A queda-de-braço entre servidores da prefeitura e a administração municipal teve novo capítulo ontem. Funcionários da Secretaria de Obras e Pavilon decidiram em assembléia voltar a cumprir o horário matutino. No início do ano, o prefeito Nedson Micheletti baixou um decreto concentrando as atividades dos servidores internos e de administração para o período da tarde. Uma liminar obtida pelo sindicato dos servidores revogou o documento, ao que a administração apresentou outro decreto, datado de 2001, que dá aos secretários legitimidade para alterar horários.
Segundo o presidente do Sindicato dos Servidores Públicos Municipais (Sindiserv), Marcelo Urbaneja, os servidores lotados à Secretaria de Obras, que trabalhavam das 7 às 12 horas, foram os mais prejudicados com a mudança. ''Chegar para trabalhar ao meio-dia, com o sol quente, não é a melhor condição de trabalho, isso parece capricho do prefeito'', afirma.
Marcelo Urbaneja argumenta que nenhum secretário repassou o novo horário por escrito aos funcionários. ''Como não há nada documentado, o sindicato não reconhece a ordem, que é de boca'', diz o presidente do sindicato.

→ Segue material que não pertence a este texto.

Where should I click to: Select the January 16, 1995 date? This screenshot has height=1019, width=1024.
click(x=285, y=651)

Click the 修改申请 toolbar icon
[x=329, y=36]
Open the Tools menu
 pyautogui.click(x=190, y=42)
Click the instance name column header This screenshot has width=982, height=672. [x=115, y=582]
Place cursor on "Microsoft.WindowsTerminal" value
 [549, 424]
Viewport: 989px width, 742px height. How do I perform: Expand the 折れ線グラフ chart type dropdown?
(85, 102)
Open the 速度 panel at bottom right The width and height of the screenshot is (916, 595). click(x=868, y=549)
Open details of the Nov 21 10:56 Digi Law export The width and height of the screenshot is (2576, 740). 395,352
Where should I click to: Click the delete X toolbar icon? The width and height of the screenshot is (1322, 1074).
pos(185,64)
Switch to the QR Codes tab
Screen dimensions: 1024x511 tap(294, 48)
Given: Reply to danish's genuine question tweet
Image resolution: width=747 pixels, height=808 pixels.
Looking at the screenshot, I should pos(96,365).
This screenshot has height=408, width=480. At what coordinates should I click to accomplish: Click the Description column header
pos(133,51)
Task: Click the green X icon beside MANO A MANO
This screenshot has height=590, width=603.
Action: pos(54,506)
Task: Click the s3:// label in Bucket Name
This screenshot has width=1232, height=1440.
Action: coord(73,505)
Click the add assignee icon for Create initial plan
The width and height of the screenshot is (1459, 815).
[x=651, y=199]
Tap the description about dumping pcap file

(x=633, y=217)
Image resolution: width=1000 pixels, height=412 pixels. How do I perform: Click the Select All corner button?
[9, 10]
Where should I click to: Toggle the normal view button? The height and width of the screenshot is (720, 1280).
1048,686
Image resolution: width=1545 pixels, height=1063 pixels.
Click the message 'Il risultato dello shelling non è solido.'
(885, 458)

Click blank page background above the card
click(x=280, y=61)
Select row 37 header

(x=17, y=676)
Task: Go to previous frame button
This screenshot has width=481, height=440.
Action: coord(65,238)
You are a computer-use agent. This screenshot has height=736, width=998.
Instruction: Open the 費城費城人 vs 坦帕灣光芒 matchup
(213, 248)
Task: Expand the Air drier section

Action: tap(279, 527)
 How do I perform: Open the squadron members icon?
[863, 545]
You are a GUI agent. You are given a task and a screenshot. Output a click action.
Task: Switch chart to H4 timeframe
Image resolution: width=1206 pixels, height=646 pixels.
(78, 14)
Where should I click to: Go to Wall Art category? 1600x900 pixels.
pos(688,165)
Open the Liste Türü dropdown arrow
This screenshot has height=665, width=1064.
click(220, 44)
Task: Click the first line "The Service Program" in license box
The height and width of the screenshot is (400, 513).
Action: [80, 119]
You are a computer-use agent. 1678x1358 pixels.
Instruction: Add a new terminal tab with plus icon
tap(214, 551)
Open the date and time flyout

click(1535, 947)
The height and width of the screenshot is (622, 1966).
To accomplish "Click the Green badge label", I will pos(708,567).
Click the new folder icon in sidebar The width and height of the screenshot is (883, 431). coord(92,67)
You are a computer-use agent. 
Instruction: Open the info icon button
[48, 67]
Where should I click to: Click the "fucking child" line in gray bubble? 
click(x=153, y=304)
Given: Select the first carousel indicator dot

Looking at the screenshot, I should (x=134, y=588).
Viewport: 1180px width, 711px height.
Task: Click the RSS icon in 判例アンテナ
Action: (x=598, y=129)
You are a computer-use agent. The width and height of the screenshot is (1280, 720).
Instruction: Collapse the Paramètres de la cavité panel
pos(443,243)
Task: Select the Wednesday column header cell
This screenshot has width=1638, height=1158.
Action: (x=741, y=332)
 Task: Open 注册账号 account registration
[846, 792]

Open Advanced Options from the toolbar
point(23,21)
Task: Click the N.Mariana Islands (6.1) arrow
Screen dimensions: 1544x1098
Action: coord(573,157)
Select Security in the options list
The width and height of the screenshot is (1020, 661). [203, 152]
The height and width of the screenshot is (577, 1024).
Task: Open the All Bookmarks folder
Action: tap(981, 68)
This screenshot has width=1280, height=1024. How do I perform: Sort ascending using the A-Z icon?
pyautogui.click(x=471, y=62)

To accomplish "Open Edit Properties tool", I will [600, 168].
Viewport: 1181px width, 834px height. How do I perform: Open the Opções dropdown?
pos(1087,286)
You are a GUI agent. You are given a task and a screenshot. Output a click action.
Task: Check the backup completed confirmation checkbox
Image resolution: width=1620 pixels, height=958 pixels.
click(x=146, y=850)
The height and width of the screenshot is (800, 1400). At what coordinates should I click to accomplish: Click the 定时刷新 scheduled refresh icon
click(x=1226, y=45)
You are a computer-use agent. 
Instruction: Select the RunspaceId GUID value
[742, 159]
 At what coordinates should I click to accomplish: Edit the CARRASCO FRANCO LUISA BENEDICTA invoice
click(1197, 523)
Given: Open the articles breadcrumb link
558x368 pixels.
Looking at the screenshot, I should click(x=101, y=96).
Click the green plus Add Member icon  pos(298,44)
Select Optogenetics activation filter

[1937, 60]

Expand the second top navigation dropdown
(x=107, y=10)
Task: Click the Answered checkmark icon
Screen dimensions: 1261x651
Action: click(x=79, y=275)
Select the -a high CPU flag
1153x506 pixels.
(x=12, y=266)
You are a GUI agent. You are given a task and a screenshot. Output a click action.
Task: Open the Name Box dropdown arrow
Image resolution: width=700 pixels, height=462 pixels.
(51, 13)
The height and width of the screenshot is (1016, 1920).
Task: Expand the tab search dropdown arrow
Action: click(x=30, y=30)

O secretário de Obras Aloysio Crescentini de Freitas afirma que não dará contra-ordem aos seus funcionários. ''Fica tudo como estava'', diz. Segundo Freitas, a modificação do horário dos operários segue uma decisão do prefeito.
O secretário tentou negociar com os servidores uma carga horária escalonada com folgas - seriam 10 horas diárias em três vezes por semana - mas a proposta não foi aceita.